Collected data
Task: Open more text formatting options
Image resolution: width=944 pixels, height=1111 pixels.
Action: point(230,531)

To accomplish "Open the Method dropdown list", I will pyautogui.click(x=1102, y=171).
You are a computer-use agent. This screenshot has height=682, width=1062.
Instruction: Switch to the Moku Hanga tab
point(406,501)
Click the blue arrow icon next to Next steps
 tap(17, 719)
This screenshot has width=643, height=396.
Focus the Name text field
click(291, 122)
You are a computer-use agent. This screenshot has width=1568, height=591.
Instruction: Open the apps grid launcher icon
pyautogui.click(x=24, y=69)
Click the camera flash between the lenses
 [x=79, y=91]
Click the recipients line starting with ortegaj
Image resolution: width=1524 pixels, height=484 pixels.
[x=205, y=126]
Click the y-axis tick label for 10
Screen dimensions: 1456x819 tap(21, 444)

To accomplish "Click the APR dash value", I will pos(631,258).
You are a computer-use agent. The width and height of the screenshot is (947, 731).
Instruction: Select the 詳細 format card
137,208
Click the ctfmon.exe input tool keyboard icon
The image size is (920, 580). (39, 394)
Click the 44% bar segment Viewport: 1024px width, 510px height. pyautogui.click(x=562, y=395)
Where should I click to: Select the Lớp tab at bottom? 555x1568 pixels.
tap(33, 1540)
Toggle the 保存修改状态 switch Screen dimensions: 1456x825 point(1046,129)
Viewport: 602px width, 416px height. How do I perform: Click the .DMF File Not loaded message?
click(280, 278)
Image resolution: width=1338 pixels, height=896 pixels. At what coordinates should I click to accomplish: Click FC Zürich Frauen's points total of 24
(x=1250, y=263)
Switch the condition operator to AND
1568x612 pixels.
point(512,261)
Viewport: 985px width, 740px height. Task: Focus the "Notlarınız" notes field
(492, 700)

Stated problem. Recast the lines above as a Markdown table with the columns Row and Line, numbering each line and omitting any blank lines.

Result of the task.
| Row | Line |
|---|---|
| 1 | Task: Open more text formatting options |
| 2 | Image resolution: width=944 pixels, height=1111 pixels. |
| 3 | Action: point(230,531) |
| 4 | To accomplish "Open the Method dropdown list", I will pyautogui.click(x=1102, y=171). |
| 5 | You are a computer-use agent. This screenshot has height=682, width=1062. |
| 6 | Instruction: Switch to the Moku Hanga tab |
| 7 | point(406,501) |
| 8 | Click the blue arrow icon next to Next steps |
| 9 |  tap(17, 719) |
| 10 | This screenshot has width=643, height=396. |
| 11 | Focus the Name text field |
| 12 | click(291, 122) |
| 13 | You are a computer-use agent. This screenshot has width=1568, height=591. |
| 14 | Instruction: Open the apps grid launcher icon |
| 15 | pyautogui.click(x=24, y=69) |
| 16 | Click the camera flash between the lenses |
| 17 |  [x=79, y=91] |
| 18 | Click the recipients line starting with ortegaj |
| 19 | Image resolution: width=1524 pixels, height=484 pixels. |
| 20 | [x=205, y=126] |
| 21 | Click the y-axis tick label for 10 |
| 22 | Screen dimensions: 1456x819 tap(21, 444) |
| 23 | To accomplish "Click the APR dash value", I will pos(631,258). |
| 24 | You are a computer-use agent. The width and height of the screenshot is (947, 731). |
| 25 | Instruction: Select the 詳細 format card |
| 26 | 137,208 |
| 27 | Click the ctfmon.exe input tool keyboard icon |
| 28 | The image size is (920, 580). (39, 394) |
| 29 | Click the 44% bar segment Viewport: 1024px width, 510px height. pyautogui.click(x=562, y=395) |
| 30 | Where should I click to: Select the Lớp tab at bottom? 555x1568 pixels. |
| 31 | tap(33, 1540) |
| 32 | Toggle the 保存修改状态 switch Screen dimensions: 1456x825 point(1046,129) |
| 33 | Viewport: 602px width, 416px height. How do I perform: Click the .DMF File Not loaded message? |
| 34 | click(280, 278) |
| 35 | Image resolution: width=1338 pixels, height=896 pixels. At what coordinates should I click to accomplish: Click FC Zürich Frauen's points total of 24 |
| 36 | (x=1250, y=263) |
| 37 | Switch the condition operator to AND |
| 38 | 1568x612 pixels. |
| 39 | point(512,261) |
| 40 | Viewport: 985px width, 740px height. Task: Focus the "Notlarınız" notes field |
| 41 | (492, 700) |